O secretário-geral da ONU insistiu que "o nosso mundo está numa situação difícil", afirmando que a humanidade enfrenta "desafios existenciais" desde o agravamento da emergência climática e a escalada dos conflitos até à crise global do custo de vida, ao aumento das desigualdades e às dramáticas perturbações tecnológicas.
Sobre os apelos dos líderes do Brasil, Rússia, Índia, China e África do Sul para "reformas profundas" das instituições globais, como as Nações Unidas e o seu Conselho de Segurança, e o sistema financeiro global, António Guterres defendeu que "o mundo mudou e a governação global deve mudar com ele".
"Até hoje, o continente [africano] está sub-representado na arquitectura financeira global, tal como não tem um assento permanente no Conselho de Segurança", afirmou.
"É por isso que tenho defendido reformas profundas para tornar os quadros globais verdadeiramente universais e representativos das realidades actuais, e mais sensíveis às necessidades das economias em desenvolvimento", justificou António Guterres.
Na sua intervenção, o ex-primeiro-ministro socialista português salientou que "os países desenvolvidos têm uma responsabilidade especial que devem liderar e cumprir".

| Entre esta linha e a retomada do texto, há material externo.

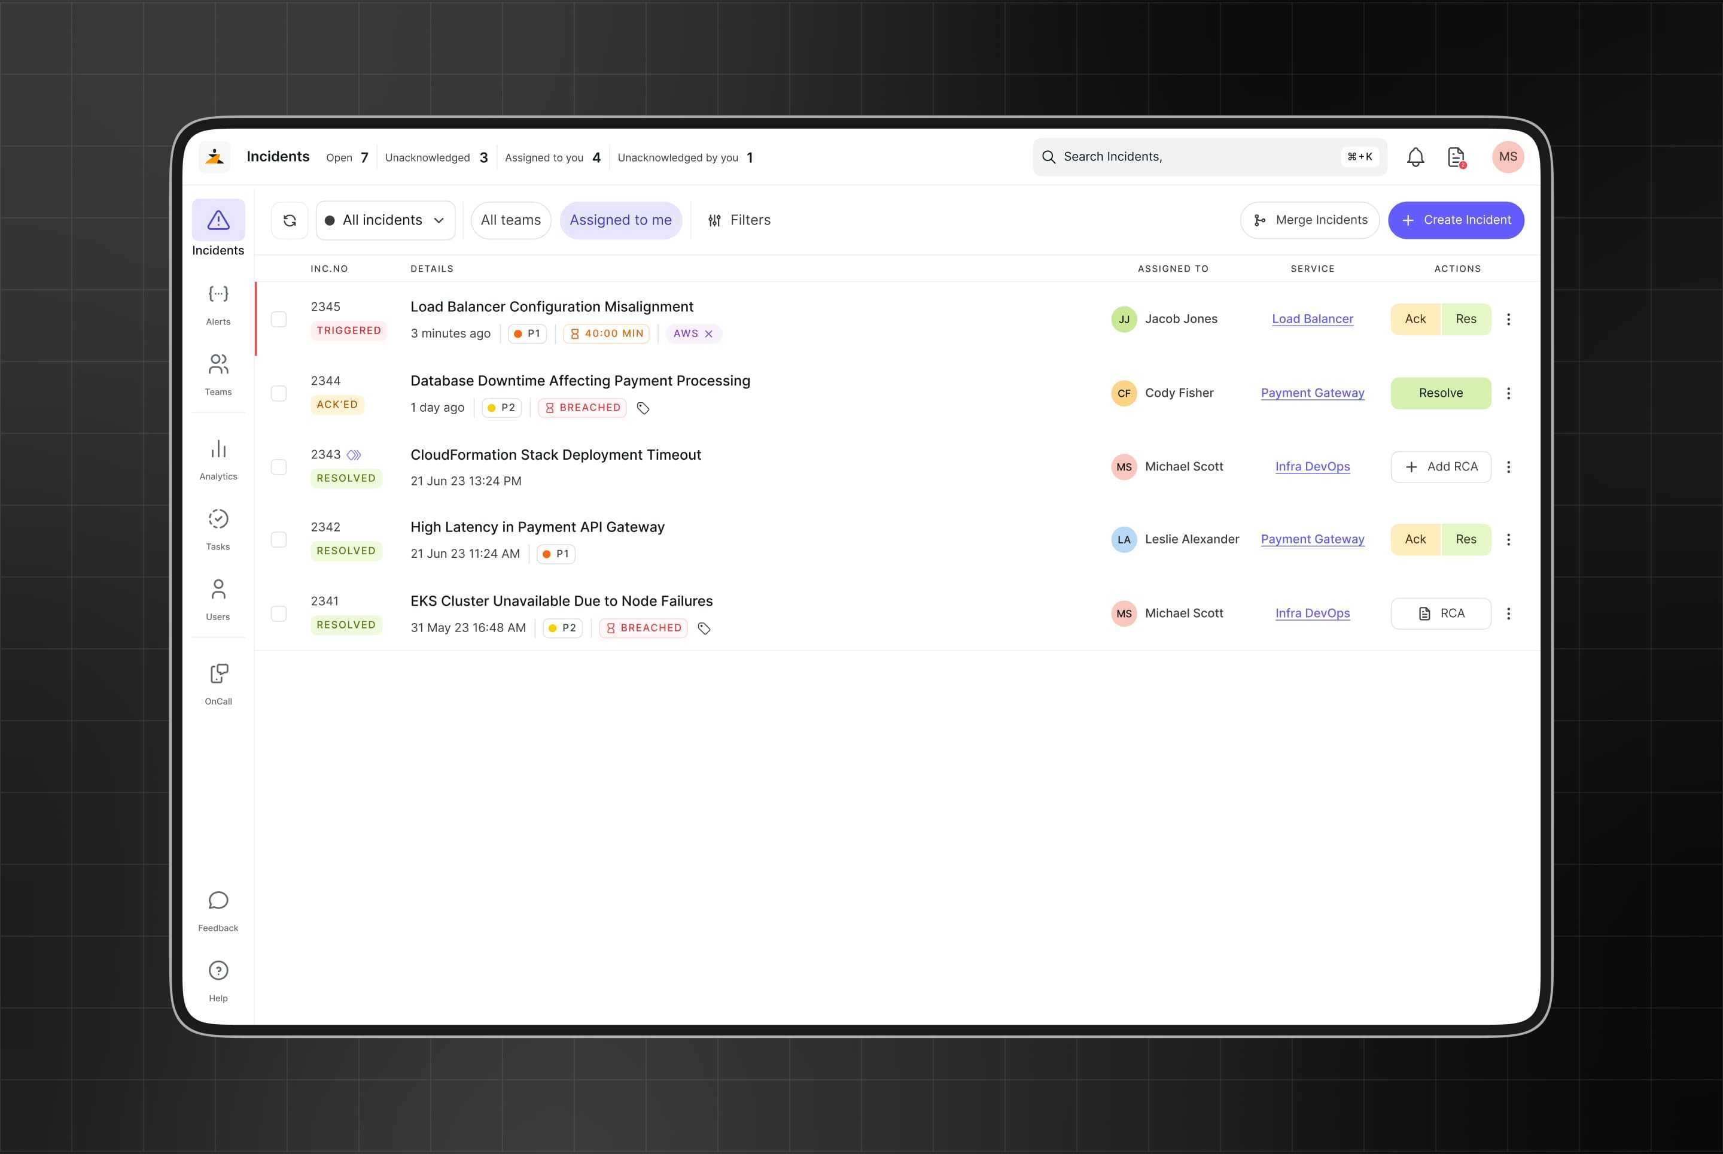Select the Assigned to me filter tab
Viewport: 1723px width, 1154px height.
(620, 220)
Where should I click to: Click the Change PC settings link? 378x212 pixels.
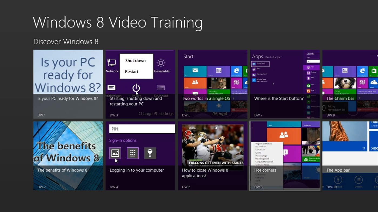coord(156,113)
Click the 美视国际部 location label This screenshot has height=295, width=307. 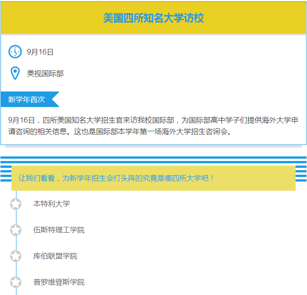[45, 74]
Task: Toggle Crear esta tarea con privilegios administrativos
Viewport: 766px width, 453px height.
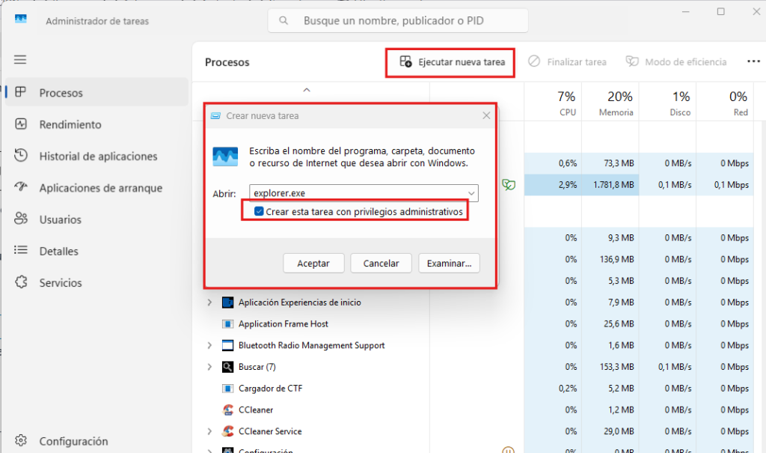Action: pos(258,210)
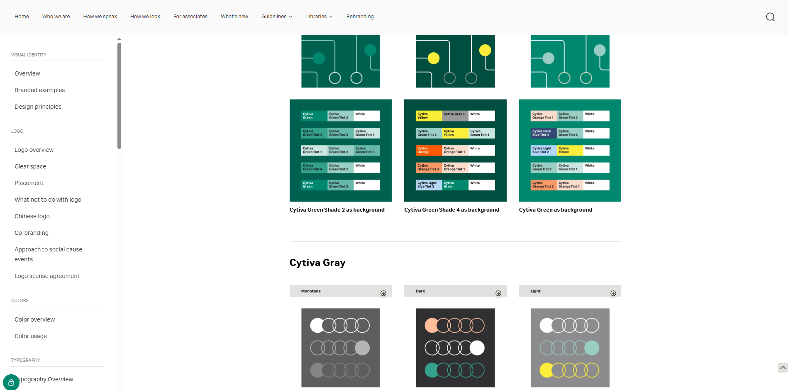Click the green lock icon badge

[11, 382]
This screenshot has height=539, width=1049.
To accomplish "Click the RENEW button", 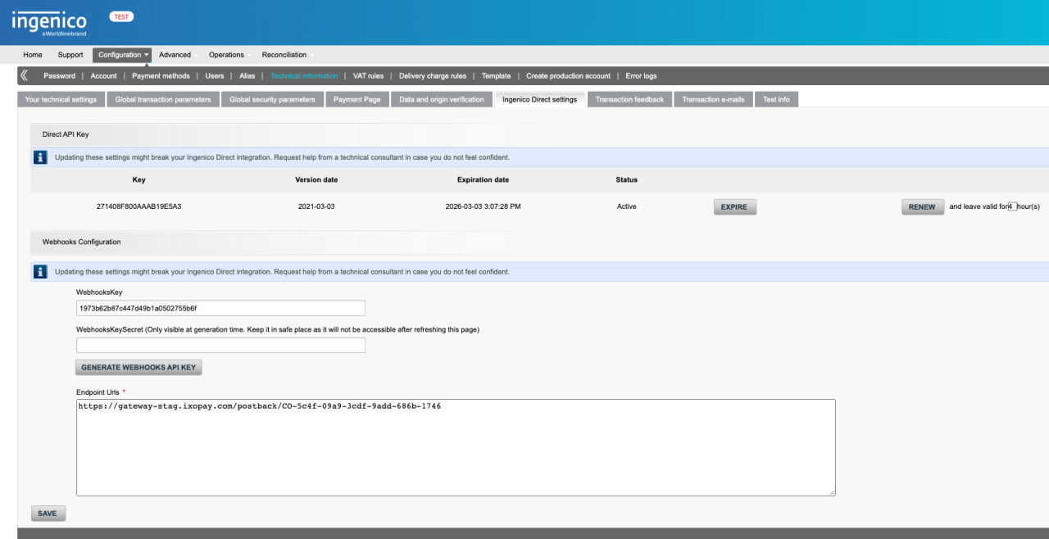I will point(922,207).
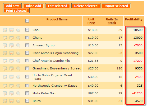This screenshot has height=106, width=147.
Task: Click the edit icon for Chai row
Action: pos(5,30)
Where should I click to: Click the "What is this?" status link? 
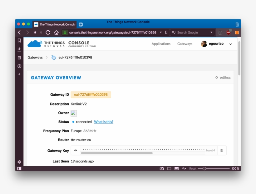click(104, 122)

Nesse sentido, Guterres elencou como prioridade "a promessa de 100 mil milhões de dólares [cerca de 92 mil milhões de euros] aos países em desenvolvimento" e a "reposição do Fundo Verde para o Clima", entre outros, afirmando que "por uma questão de justiça, África deve ser considerada uma prioridade em todos estes compromissos cruciais".
"Cada país tem um papel a desempenhar", referiu, acrescentando que são necessárias "medidas para salvar as economias e reduzir as desigualdades".
Na África do Sul, que enfrenta uma crise energética sem precedentes, o secretário-geral da ONU, ainda citado pela Lusa, também elogiou Pretória por "ser pioneira da Parceria Energética para uma Transição Justa, uma ferramenta crucial para desbloquear cortes de emissões, impulsionar as energias renováveis e fazer crescer a economia verde".
Guterres apelou também aos bancos de desenvolvimento multilateral a alterarem os seus "modelos de negócio", por forma a alavancarem "muito mais financiamento privado para o mundo em desenvolvimento", que na sua óptica necessita de cooperação fiscal internacional "mais inclusiva" e "efectiva".
"E trabalhar em conjunto para impedir os fluxos financeiros ilícitos que estão a drenar recursos vitais do continente africano", concluiu o secretário-geral da ONU.
Na véspera da reunião anual dos BRICS, o chefe de Estado sul-africano reiterou o apoio da África do Sul às Nações Unidas, sublinhando que esse apoio existe ao lado da "firme convicção de que esta importante instituição multilateral precisa de uma reforma genuína para se tornar mais democrática, representativa e eficiente".
"O Conselho de Segurança das Nações Unidas deve ser transformado num órgão mais inclusivo, mais eficaz, capaz de garantir a paz e a segurança", advogou.